How does Sisyphus cooling work in a photon picture? Some years ago, during my masters degree, I took a short course on cold matter, which included a component on laser cooling and trapping taught by Ed Hinds. On the lecture on Sisyphus cooling, he makes the claim that

from the quantum point of view, this force is due to stimulated scattering of photons from one beam into the other.

It certainly sounds reasonable, so it just went into file in my head as-is, but I got called out on it in a recent comment, which states that

every cooling scheme needs spontaneous emission in one way or the other

and that definitely also sounds reasonable: for sure, any cooling scheme must involve some form of irreversible (or at least thermodynamically nontrivial) step at some point.
More to the point, the conflict mostly pointed out that I don't really understand how exactly this cooling scheme works. The usual understanding is that two counter-propagating light beams with opposite polarization will create a polarization grating, which will oscillate between linear and the two circular polarization, and this will introduce a position-dependent energy shift for the $m=±1/2$ ground state components via the dynamical Stark shift (i.e. light shift). The atom then rolls uphill, losing kinetic energy to potential energy in a reversible fashion, and then transitions down to the other curve, leaving it with yet another hill to climb just like Sisyphus was.

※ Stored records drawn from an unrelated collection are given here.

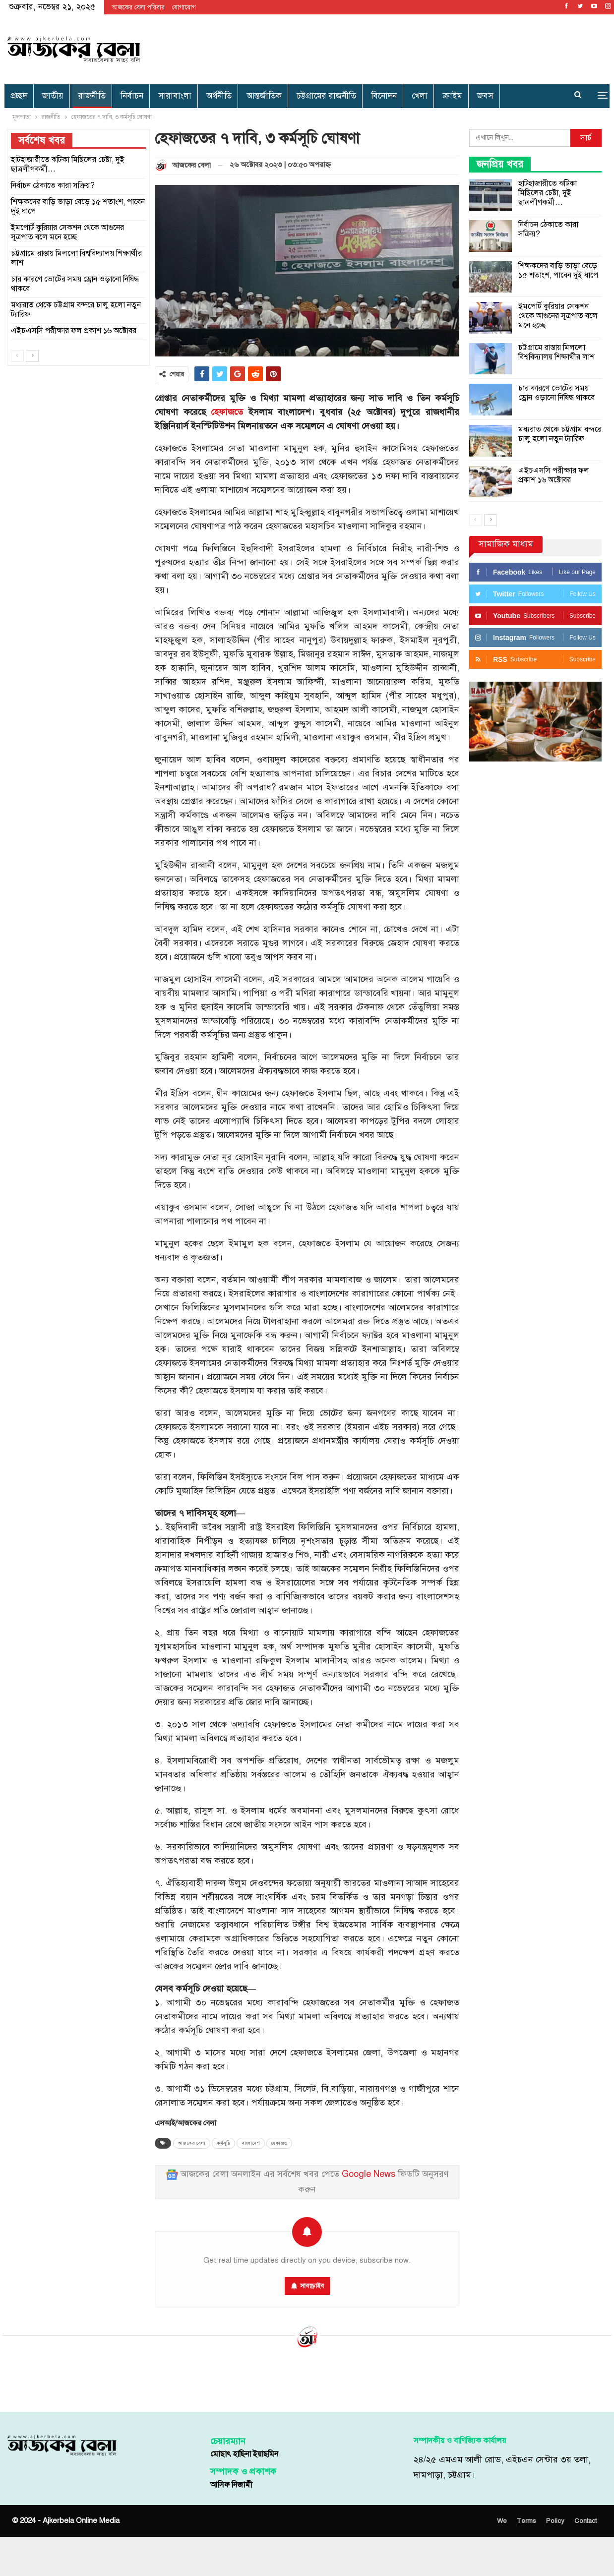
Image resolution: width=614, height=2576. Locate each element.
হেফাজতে (227, 412)
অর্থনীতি (219, 96)
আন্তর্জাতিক (264, 96)
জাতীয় (52, 96)
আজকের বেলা (191, 2143)
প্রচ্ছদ (18, 96)
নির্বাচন (132, 96)
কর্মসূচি (223, 2143)
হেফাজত (279, 2143)
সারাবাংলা (174, 96)
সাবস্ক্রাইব (312, 2286)
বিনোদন (384, 96)
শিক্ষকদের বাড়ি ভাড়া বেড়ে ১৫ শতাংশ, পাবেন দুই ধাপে (558, 270)
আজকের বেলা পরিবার (138, 7)
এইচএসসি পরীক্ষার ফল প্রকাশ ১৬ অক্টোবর (553, 475)
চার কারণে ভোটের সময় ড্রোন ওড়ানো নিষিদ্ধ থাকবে (556, 393)
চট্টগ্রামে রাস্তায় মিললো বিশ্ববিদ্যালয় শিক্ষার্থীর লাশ (556, 352)
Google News (368, 2174)
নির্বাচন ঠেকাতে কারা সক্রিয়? (548, 229)
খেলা (420, 96)
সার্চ (586, 137)
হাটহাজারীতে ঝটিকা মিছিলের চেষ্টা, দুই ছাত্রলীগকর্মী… (547, 193)
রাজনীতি (92, 96)
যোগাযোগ (184, 7)
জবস (485, 96)
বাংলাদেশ (251, 2143)
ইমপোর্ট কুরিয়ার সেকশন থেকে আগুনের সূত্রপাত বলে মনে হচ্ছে (558, 316)
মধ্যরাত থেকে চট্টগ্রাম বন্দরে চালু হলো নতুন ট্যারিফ (560, 434)
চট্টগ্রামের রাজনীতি (326, 96)
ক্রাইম (452, 96)
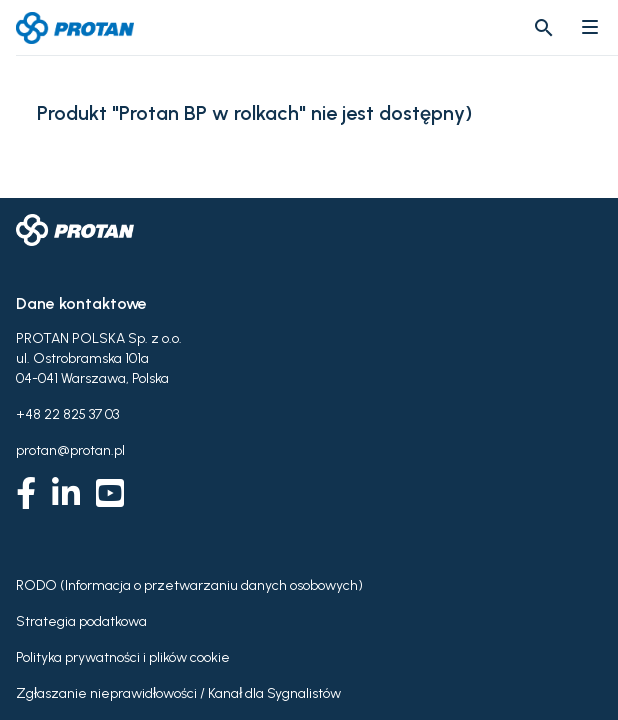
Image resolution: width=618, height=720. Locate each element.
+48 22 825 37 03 (67, 414)
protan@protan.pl (70, 450)
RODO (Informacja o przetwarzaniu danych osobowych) (189, 585)
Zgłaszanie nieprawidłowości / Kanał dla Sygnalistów (178, 693)
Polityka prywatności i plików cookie (123, 657)
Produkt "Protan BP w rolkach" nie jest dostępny (251, 113)
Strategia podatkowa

Here is, I guess, where I get lost: what is the precise nature of these transitions? Where exactly does the energy go, how much of it is there, and what fields intervene to do this? Saying that it's the original laser fields that are causing this transition seems disingenuous to me, as they are already in play in creating the optical lattice, but maybe there is a more rigorous way to account for both effects at the same time. 
In addition to this, is the transition spontaneous or stimulated? If the latter, how does it square with the thermodynamics of cooling? In any case, where does the entropy in the centre-of-mass motion go? In the case of Doppler cooling this is relatively easy to see - the atom absorbs photons in an orderly fashion but it emits them spontaneously any which where - but here it's less clear where the energy is going and therefore it's also harder to keep track of that entropy.
Finally, how does the recoil limit arise for the scheme above? There are obviously some photon transfers between the beams to account for this, but the nature of the transition (between two ground states which can be arbitrarily close together, as the dynamical Stark splitting depends on the polarizability, which could be arbitrarily small) kind of obscures this - unless there were some form of scattering from one beam into the other one, which as above seems hard to pull out from the splitting.
 A: So here is my first take, which does not answer all of your questions.
The coherent interactions with the lasers, including stimulated redistribution of photons from one beam to the other, lead to a gradient of the dressed states' energies: the dipole force. This force is conservative and provides the spatially oscillating optical potential depending on the internal m-level of the atom, as shown by the blue and red lines of your picture. A moving atom in some internal m state can run "up-hill" losing kinetic energy and "down-hill" gaining kinetic energy. Because the dipole force is conservative it cannot provide cooling by its own.
The key point in this cooling scheme is optical pumping between different m-levels, which is a dissipative process and represented by the curved arrow going up and down in the picture. Optical pumping means that a laser photon is absorbed and then spontaneously emitted to free space, possibly changing the internal m-level. An important thing to note is that optical pumping is "slow" in a sense that it does not follow the motion of the atom adiabatically but with some delay. The rates for optical pumping depend on the natural linewidth and detuning of the excited state, intensity and polarisation of the electric field (at the atom's position) and the Clebsch-Gordan coefficients. Sisyphus cooling works because optical pumping from m=1/2 to m=-1/2 is more likely to occur when the atom is at the top of the m=1/2 potential hill, compared to the reverse optical pumping process which contributes to heating. An analogous argument is true starting from the m=-1/2 level.
In this more probable optical pumping process, the energy of the absorbed photon is less than the energy of the spontaneously emitted photon, this is where the energy is carried away. The difference in energies, equal to the difference of the optical potentials for the two m-levels, is compensated by a loss of kinetic energy.
To analyze the temperature limit of a cooling scheme one has to compare the friction forces to the competing diffusion (heating). The recoil limit is a lower limit for Sisyphus cooling because it corresponds to the diffusion of one spontaneously emitted photon initially at rest. This spontaneous emission is not between two ground states, there is an intermediate excited state involved which is only hinted at in your picture. I'm not sure whether it is trivial or not that Sisyphus cooling can reach the recoil limit, maybe someone else can fill in. I think recalling some early analysis where the result is on the same order but higher than the recoil limit.
In fact, the recoil limit is fundamental for cooling methods in free space which solely rely on (randomly directed) spontaneous emission. Methods that can go beyond the recoil limit are, for example, sideband cooling where a trap absorbs the photon momentum, velocity selection methods (e.g. velocity-selective coherent population trapping), cavity cooling or evaporative cooling.